If highly-hypnotizable people become less inhibited while in a hypnotic trance, that might explain how it is possible to increase someone’s self-esteem using only the power of suggestion.
According to Spiegel, it’s likely that people who are highly-hypnotizable will have had some kind of traumatic experience early in their life.
These experiences naturally create a certain amount of stress. And the way a person deals with that stress could lead to a rewiring of the brain as a result of some connections being strengthened, while others are weakened.
He also believes that people who were read stories by their parents, and have made good use of their imagination in other ways while growing up, appear to be more hypnotizable as adults.
Of course, this one study is not enough to nail things down one way or the other. There needs to be a lot more research done that duplicates Spiegel’s findings.
What his work does mean, though, is that we’re finally beginning to understand what’s happening inside the brain during hypnosis.

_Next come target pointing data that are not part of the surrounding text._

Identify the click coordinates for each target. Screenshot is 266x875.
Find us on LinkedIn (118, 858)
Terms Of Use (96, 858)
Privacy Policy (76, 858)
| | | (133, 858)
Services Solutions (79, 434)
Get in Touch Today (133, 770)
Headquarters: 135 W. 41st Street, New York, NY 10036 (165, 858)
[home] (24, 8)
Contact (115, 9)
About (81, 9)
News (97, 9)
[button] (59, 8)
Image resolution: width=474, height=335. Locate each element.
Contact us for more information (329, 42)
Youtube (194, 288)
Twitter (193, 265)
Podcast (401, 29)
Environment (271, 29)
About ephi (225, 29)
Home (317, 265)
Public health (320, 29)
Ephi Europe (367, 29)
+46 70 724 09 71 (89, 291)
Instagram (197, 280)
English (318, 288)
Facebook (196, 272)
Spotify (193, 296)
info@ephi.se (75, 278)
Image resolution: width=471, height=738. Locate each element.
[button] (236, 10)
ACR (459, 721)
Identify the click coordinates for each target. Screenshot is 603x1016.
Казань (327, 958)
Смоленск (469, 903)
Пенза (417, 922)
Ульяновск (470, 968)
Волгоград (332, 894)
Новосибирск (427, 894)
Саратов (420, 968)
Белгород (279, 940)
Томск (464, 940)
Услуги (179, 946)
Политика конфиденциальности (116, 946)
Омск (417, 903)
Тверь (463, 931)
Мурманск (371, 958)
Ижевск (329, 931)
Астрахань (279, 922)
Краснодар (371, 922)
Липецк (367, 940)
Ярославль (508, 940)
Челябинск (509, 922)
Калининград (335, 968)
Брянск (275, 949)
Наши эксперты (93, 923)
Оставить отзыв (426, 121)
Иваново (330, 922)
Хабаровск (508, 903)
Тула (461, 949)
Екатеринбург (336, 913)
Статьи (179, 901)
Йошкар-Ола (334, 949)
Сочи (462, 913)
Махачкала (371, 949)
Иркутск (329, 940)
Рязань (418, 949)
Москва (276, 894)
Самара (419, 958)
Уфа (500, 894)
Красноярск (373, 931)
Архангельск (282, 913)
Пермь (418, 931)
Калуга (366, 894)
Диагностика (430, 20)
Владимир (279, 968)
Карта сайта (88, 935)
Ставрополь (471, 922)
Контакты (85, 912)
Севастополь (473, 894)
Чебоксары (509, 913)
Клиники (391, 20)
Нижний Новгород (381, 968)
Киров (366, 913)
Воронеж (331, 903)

And that can only be a good thing. No more need for superstitious nonsense. No more misunderstandings or misapprehensions. No more of any of the obstacles that stand in the way of using hypnosis for the greater good.
As Spiegel himself puts it, findings such as this might enable us to: "Affect specific regions in the brain and perhaps enhance performance.”
That means ultimately coming up with even better ways to use hypnosis that will enable people to live happier, healthier lives.